Dialects: When bilinguals speak, both fluent language systems become activated in parallel and exert an influence on speech production. As a consequence of maintaining separation between the two linguistic systems, bilinguals are purported to develop enhanced executive control functioning. Like bilinguals, individuals who speak two dialects must also maintain separation between two linguistic systems, albeit to a lesser degree. This line of research is dedicated to investigating parallels and differences between bilingual and bidialectal cognitive and linguistic processing.


Swinging Lexical Network: The investigation of semantic context effects has served as a valuable tool in investigating mechanisms of language production. Classic semantic interference effects from the picture-word interference, semantic blocking, and speech error elicitation paradigms have provided influential support for a competitive lexical selection mechanism. However, recent interest in semantic facilitation effects from non-categorical semantic relations has stimulated a discussion on whether or not context effects reflect competition during lexical selection. Together with my colleague Rasha Abdel Rahman, we have proposed a framework of lexical selection by competition that is sensitive to the activation of lexical cohorts. Support for our swinging lexical network hypothesis is drawn from a variety of 'unexpected' interference effects, for example from semantic associates. We suggest that by adopting the assumptions of our proposal we can parsimoniously account for a majority of the discussed semantic facilitation and interference.

Sentence Production: When formulating sentences, speakers often reuse the constituent structure of recently encountered sentences, the so-called structural persistence effect. Results from this paradigm have been taken as evidence against strong lexical involvement in sentence production. Rather, some recent models of sentence production view the formulation process as an interaction between event structure and general syntactic constraints, rather than more subtle verb-specific constraints. My research aims at providing evidence for lexically-driven syntactic processes in production as well as uncovering the scope of the persistence phenomenon. Some recent findings show units smaller than the phrase can be primed, suggesting that priming does not strictly involve traditional subcategorization frames.

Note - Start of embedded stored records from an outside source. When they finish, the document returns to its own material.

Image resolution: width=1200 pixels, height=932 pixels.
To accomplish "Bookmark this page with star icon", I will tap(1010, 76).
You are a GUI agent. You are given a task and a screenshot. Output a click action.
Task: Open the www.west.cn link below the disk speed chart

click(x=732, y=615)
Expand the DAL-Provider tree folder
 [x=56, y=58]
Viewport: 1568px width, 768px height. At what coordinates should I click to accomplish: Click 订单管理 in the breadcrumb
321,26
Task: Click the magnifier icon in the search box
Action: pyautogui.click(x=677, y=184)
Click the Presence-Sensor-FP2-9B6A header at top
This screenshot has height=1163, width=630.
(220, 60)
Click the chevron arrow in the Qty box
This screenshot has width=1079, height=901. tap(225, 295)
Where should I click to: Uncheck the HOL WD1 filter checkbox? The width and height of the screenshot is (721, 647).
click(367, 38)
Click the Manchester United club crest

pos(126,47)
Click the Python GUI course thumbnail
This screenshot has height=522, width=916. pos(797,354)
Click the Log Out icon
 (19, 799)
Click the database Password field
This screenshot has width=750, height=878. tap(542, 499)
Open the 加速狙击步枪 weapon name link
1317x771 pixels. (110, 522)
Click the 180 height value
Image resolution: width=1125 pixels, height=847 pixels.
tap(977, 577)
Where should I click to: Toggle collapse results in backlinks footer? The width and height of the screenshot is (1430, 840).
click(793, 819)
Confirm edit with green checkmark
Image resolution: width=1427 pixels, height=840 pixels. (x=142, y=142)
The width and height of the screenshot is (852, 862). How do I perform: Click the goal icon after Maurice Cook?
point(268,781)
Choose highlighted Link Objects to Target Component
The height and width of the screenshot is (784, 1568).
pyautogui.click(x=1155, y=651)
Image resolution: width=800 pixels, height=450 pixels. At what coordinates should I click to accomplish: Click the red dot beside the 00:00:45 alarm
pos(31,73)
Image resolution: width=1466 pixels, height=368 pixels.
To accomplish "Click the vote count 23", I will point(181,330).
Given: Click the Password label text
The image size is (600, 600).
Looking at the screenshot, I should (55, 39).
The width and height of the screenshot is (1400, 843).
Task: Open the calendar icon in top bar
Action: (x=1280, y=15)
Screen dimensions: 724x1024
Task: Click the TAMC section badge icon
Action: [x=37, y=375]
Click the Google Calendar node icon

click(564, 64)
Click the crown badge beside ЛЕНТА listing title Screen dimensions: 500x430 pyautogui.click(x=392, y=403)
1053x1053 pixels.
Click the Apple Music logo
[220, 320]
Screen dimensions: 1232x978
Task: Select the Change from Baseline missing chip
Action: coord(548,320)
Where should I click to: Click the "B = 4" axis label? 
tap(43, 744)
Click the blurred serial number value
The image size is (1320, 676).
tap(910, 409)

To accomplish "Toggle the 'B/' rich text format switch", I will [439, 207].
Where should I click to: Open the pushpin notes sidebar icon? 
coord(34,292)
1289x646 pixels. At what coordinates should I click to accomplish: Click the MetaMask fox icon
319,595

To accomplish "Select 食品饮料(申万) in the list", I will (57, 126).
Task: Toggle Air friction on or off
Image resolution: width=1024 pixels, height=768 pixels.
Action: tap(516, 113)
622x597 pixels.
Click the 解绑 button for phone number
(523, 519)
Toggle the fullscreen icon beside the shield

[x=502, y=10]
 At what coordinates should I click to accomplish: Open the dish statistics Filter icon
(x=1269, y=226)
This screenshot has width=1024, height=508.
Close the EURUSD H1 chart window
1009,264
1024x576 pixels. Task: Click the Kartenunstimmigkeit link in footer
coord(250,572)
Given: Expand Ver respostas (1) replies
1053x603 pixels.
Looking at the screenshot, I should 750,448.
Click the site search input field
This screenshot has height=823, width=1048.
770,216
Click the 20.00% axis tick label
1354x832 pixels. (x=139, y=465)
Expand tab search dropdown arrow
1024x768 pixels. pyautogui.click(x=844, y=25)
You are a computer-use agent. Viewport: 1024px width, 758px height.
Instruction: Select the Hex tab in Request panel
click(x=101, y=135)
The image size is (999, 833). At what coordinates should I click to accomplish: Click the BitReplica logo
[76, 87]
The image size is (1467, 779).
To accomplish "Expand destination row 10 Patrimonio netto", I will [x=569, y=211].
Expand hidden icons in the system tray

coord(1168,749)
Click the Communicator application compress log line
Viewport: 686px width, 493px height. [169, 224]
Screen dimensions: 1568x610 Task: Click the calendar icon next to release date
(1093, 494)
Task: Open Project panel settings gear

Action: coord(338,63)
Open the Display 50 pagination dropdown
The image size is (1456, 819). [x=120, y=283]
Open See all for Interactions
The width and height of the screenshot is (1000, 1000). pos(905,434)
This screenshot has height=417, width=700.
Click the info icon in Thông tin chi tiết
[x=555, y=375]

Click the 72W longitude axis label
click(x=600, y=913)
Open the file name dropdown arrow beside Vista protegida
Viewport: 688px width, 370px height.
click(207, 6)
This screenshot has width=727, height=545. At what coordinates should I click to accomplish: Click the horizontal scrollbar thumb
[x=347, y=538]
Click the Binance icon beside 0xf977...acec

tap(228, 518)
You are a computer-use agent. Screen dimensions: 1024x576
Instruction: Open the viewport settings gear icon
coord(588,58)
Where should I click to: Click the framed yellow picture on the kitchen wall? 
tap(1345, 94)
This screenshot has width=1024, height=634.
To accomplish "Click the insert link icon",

Gesture: When people speak, they often produce gestures that are temporally and semantically coordinated with the concurrent speech. However, rates of gesture production vary depending on the situation and the individual. Several factors have been shown to influence within-speaker variation including the degree to which the elicitation task taxes the working memory system. This suggests that the processing capacity of individuals might also influence gesture rates, underlying between-speaker differences. In my research I've looked both at the sources of between- and within-speaker gesture rate variation.

A quantitative analysis of semantic associations: Semantic associates, in contrast to category coordinates, have not captured the attention of production researchers. This has led some scholars to view semantic association effects, both in comprehension and production, an indexing lexical co-occurrence rather than semantic processing. To evaluate this assumption, I use corpora and statistical grammars developed by computational linguists to evaluate the co-occurrence claim. Together with Sabine Schulte im Walde (Stuttgart University), we have evaluated a) the types of semantic relations reflected by semantic associations, as supported by lexical ontologies, and b) the correlation between association strength and target-associate co-occurrence frequencies in corpora.